Ainsi voilà qui est bien clair : la Russie, décidée à reprendre son rôle de protectrice des Slaves en Orient et à ne plus subir d’humiliation comme en 1909 (annexion de la Bosnie) et en 1913 (démonstration contre le Monténégro), la Russie s’est assuré le concours absolu de la France. Comme il s’agit de résister à une nouvelle tentative de la politique d’intimidation pratiquée avec succès depuis si longtemps par l’Allemagne et l’Autriche, la Russie demande que l’Angleterre fasse connaître que la Triple-Entente tout entière sera unie. Autrement l’Allemagne, ayant la certitude de se retrouver en face de la Russie et la France seules, ira jusqu’à la dernière extrémité, elle aussi, et ne reculera pas devant la guerre.
Alors, on commence à comprendre, on craint de commencer à comprendre que l’Angleterre a affiché à dessein ses intentions pacifiques, qu’elle a joué de la réputation pacifiste de ses libéraux et, derrière ce paravent, laissé l’Allemagne s’engager à fond ; puis, quand l’Allemagne a été engagée de façon à ne plus pouvoir se dédire, l’Angleterre s’est présentée. Elle aurait ainsi provoqué la guerre par une des plus profondes subtilités dont fasse mention l’histoire. Même le caractère pacifiste du ministère radical a été savamment exploité et donné comme une garantie de neutralité par les éléments qui, dans le cabinet, ont organisé ce piège que l’Allemagne appelle un guet-apens. Ce sont certainement Sir Edward Grey et Winston Churchill qui ont monté et mis en scène tout ce drame. Le récit de Sir Edward Goschen (l’ambassadeur anglais à Berlin), où la surprise, la déception, la rage de l’Empereur, du chancelier et de M. de Jagow, sont observées avec tant de sang-froid et peintes avec tant de talent, ce récit, sur lequel se ferme Le Livre bleu, permet de mesurer la profondeur de l’abîme dans lequel l’Allemagne officielle s’est sentie précipitée par la Perfide Albion. »
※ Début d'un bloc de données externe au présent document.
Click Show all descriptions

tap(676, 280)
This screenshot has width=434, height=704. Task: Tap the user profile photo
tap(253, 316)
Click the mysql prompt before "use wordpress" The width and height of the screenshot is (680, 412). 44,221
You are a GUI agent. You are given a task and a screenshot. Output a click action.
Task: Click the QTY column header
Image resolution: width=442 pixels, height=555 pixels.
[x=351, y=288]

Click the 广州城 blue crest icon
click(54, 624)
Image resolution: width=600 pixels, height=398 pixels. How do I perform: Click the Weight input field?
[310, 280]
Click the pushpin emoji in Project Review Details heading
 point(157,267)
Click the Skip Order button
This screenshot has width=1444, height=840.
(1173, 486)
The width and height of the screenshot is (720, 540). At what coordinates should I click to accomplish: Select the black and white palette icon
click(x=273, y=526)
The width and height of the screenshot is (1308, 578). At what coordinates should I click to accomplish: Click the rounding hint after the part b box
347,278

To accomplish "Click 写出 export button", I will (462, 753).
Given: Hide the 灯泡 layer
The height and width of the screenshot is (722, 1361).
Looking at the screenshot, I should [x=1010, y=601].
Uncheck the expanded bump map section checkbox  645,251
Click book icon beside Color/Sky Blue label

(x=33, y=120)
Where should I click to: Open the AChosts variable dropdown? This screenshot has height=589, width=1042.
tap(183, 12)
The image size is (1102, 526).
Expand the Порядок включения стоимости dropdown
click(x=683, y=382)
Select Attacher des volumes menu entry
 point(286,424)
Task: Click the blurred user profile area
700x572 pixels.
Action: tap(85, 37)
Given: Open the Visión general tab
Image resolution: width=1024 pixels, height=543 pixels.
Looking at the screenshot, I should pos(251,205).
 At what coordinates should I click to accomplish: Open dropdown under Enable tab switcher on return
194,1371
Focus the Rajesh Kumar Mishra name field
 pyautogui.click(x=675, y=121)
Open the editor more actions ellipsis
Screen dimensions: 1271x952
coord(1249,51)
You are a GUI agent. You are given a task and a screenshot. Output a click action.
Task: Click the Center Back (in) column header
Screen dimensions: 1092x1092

La lecture des documents diplomatiques donne avec force l’impression que les choses ses ont bien passées de cette manière. Ce n’est d’ailleurs pas une impression personnelle. M. de K… a recueilli de la bouche d’un diplomate étranger que je ne puis nommer et qui voit beaucoup la reine Amélie de Portugal* (Photo), une version très sensiblement pareille des évènements. Ce n’est pas seulement à Berlin que l’on attribue au gouvernement britannique la pensée mère de ce vaste conflit.
Si j’ajoute que l’ambassadeur de Russie en France, le remuant et entreprenant Isvolski, déclare à tout venant que cette guerre est « sa guerre », il reste à conclure que le gouvernement français a été manœuvré par ses alliés, et il n’a pas donné le moindre symptôme de l’action de son libre arbitre. ■ JACQUES BAINVILLE
* Amélie de Portugal (1865-1951), veuve du roi de Portugal Charles 1er assassiné en 1908, fille du comte de Paris, chef de la maison de France après la mort du comte de Chambord, sœur du prétendant le duc d’Orléans, arrière-petite-fille du roi Louis-Philippe.